''The sip is round, it's like melted butter sliding down your throat.'' We paid a visit to Csaba Török and vineyard on Szent György-hegy, where the Welschriesling was followed by taboo-breaking red wine made of a Tuscan grape. Ater having introduced István Jásdi, our Winemaker Portraits series brings you Csaba Török.

2HA is one-man enterprise grown out of a passion and Csaba Török (owner and wine maker) is one for continuous experiments. ’I waste my earnings here’ he explains with some irony. He is exactly that kind of craftsman; his kind of hands-on winemaking requires an enormous amount of attention--and money, of course. For the moment, Csaba’s attention is divided among 4-5 things including viticulture, but in time he wishes to focus on 2HA. ‘I always think that next year it would bring back what I spend on it, but there is always an unexpected expense that prevents this.’

A taste of Tuscany

It all began with 2 acres of vineyard. Csaba wanted to have horses and ride, so he was searching for a suitable lot—but his long-standing passion for Italian wines might explain why the vineyard he bought blind was not repurposed in the end. The original two acres were later expanded to four; this is where the vintner naturalized the Sangiovese grape variety, which, according to him, played an important role in the neighbourhood in the Roman Age. To make red wine of a Tuscan grape on Szent György-hegy proclaimed to white wine: well, this blew the fuse for many, especially as Tabunello won one prize after the other. Experiments and authority: this is the secret of 2HA.

‘For me, red (wine) was the challenging one, so I jumped in to see how far I can go. I am experimenting off my own bat. Tabunello was the 4th best Hungarian red wine last year according to the daily, Népszabadság and it came in first in a blind test of all the red wines produced at Lake Balaton.  It upsets all the rules of the neighbourhood.’

In addition to Sangiovese, the vineyard also produces Welschriesling, Pinot gris, Merlot, Cabernet Franc and Syrah. Csaba considers the Welschriesling as the promotion wine, it was marketed on first cost.
'In this region, one must have a Riesling as a basis of comparison.
And when someone has a taste of that and sees the difference, they will try the superior red wines as well."

Currently, Csaba spends 2-3 days at the vineyard, but his one-day (!) micro trips to Tuscany also serve to satisfy his passion for viticulture. ‘I often visit Tuscany to learn and experience. Sometimes, I just hop down for a day, I start out in the morning, drive 8-9 hours, and drop in on vintner friends to see where their grapes stand at their vineyard at the same moment.

The road to the top score

Walking around, the orderliness of the 2HA vineyard is striking. According to Csaba, the secret lies in this; he does not believe in the romantically proliferating vine-stocks, there must be order. ‘In my vineyard, there are 40-50 dkg per vine; the greatest wines of the world come from vines of such yield. In my opinion, this is practical to consider. It’s logic: if there is less, the ripe is finer; if there is more, the ripe is shit.’

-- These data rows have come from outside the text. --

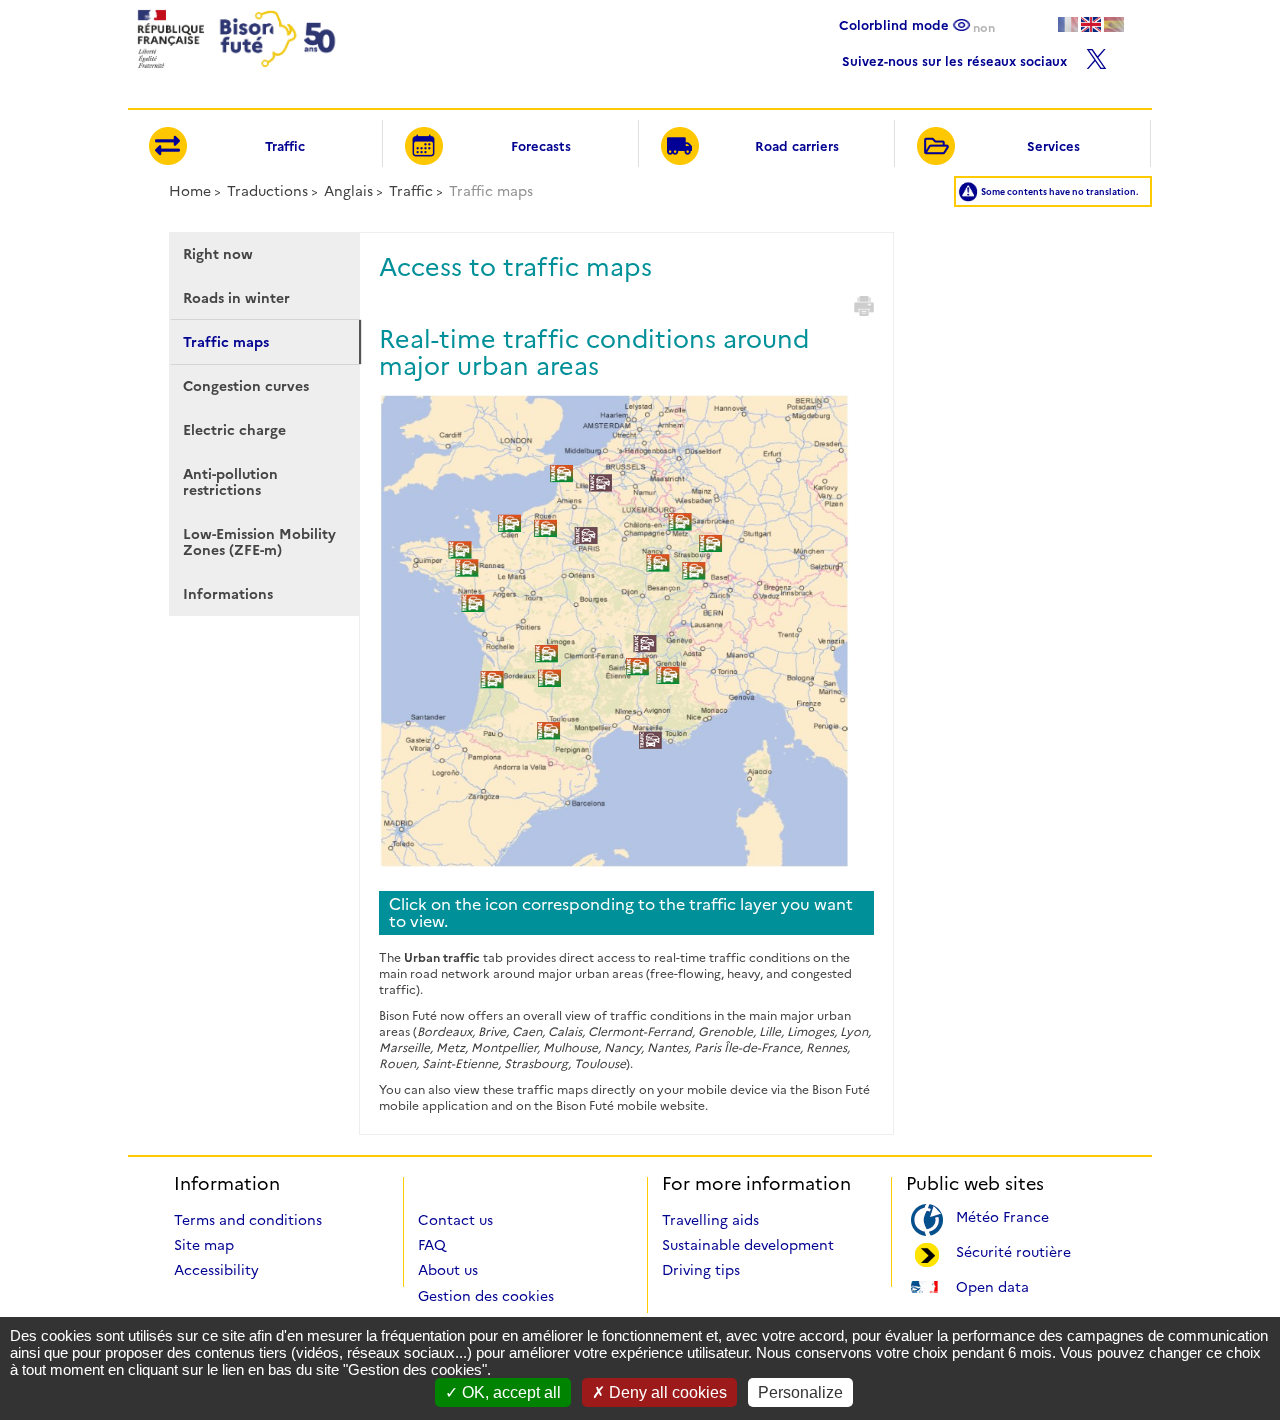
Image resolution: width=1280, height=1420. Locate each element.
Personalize (800, 1392)
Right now (218, 254)
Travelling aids (710, 1220)
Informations (228, 594)
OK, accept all (509, 1392)
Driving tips (701, 1270)
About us (448, 1270)
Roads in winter (236, 298)
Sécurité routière (1013, 1250)
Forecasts (541, 146)
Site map (204, 1245)
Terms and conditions (248, 1220)
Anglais (348, 191)
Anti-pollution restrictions (230, 482)
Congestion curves (246, 386)
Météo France (1002, 1215)
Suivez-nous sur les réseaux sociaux (956, 58)
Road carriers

Csaba Török did not learn winemaking in school, but he thinks it is all for the better. ‘My dad had a vineyard. He gave me a book, I read it and learned home viticulture. Then I read the entire literature [of winemaking], bumped into highly practical foreign dboations and then I evolved with the help of Italian acquaintances. 

In my opinion, self-education can get you to 90 points out of 100 in viniculture, while university gets you to 85 points.

I did not want that. The majority of the universities, viniculture majors included, do not give you practical knowledge. The teachers are from a senescent generation, while everything changes too swiftly in comparison.  In this profession, every 3-5 years bring a minor revolution of technology, premises or thought. The 99% of these do not even reach Hungary.

I advise everyone to study abroad, gather experience, and read in English. As a newbie, I am lucky that there are no century-old traditions here; everyone is new here, everyone started about 10-20 years ago. This is exactly why everyone has a chance; there are loads of opportunities, but also loads of vagueness and uncertainty. It still has to work itself out.’